A New York tenement at its worst has windows on the front and back face only, which are the main room of the appartments since they're the only one to get any light. The building covers the maximum buildable surface of the lot. It is rather narrow and very long. The bedrooms are in the middle of the building with no windows. You don't need light. There's no bathrooms in the building, you use a latrine in the back of the lot.

Most of them got renovated to at least have internal windows, a sink (and therefore plumbing) in the kitchen and toilets on every floor after the code was improved.

Here's a sample floor plan that's representative of early tenements: https://www.nygeo.org/tenement.jpg

Later you got the Dumbbell tenements with windows to the outside in every bed room and, often, an actual bathroom. They've often been renovated to be quite nice today but originally it was about minimizing cost and maximizing rent revenue extraction from the working poor.



Going of on a tangent here:

My current apartment has similar a railroad layout from your picture. I absolutely love it. I keep the "parlor" area neat and clean (which is where front door is). When I have people over, they usually don't come further then that.

Like the monarchs of old, the deeper I allow you in my residence, the more I favor you. From the parlor, a door leads to the kitchen. Most people don't have business there, so I can leave dishes in the sink and what not. And behind kitchen, a door leads into the holiest of holiest, the bedroom. You're a lucky devil if you made it all this way, nudge nudge.
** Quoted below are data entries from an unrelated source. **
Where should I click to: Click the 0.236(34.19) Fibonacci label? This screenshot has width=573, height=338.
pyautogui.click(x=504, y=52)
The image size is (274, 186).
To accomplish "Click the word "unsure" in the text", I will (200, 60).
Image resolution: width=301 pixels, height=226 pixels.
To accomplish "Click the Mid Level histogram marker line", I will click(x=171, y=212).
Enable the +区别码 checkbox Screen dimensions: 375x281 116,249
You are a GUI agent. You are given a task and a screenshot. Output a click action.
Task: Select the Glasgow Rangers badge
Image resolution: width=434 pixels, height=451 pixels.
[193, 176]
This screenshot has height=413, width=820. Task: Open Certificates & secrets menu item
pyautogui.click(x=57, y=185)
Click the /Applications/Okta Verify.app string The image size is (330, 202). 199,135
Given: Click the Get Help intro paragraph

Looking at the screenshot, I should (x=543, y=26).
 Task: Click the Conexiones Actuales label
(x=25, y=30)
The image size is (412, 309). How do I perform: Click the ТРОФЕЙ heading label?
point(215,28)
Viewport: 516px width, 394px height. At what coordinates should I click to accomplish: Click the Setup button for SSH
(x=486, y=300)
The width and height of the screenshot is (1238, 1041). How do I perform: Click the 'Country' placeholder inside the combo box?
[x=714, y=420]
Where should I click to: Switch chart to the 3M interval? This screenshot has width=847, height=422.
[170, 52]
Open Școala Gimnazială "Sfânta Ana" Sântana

My apartment before this had a more contemporary layout, was even a little bigger, with open kitchen-living room, bedroom/bathroom organized around central hallway. It kind of stunk. Everything sort of was the same, it was difficult to compartmentalize, so when I ended up cleaning I ended up doing the entire thing. There was no progression, no differences in "formality", so the entire thing gave itself away the moment you walked in.

It must be fiendishly hard to design commodious living spaces within a small square footage, but I've become a fan of those shotgun layouts, it works well IMO!


Funnily, the Montreal take on the railroad apartments usually has a narrow hallway going to the Kitchen which is the deepest room.

The bathroom will be "in the kitchen" often as a closet with only a bathtub and toilet, no sink. It's not uncommon for the kitchen sink to be on the same wall as the bathroom and this is the only place with plumbing in the flat (a retrofit, same with electricity and gas.)

Living room will often be right before the kitchen and a "double room" with a large archway separating the two. Meanwhile the front room will often also be a pair of double rooms and normally they're bedrooms with a curtain for privacy or a built up wall.

Usually you only see this layout in older rental units where "renovated" is code for replacing the 1950s gas furnace with baseboard heaters halving heating costs, painting and 100 amp electrical service with breakers instead of 15-30 amp service with a fusebox (my brother's old place had only two 15 amps fuses for the whole apartment. If the fridge's compressor kicked in while the microwave was cooking, pop!)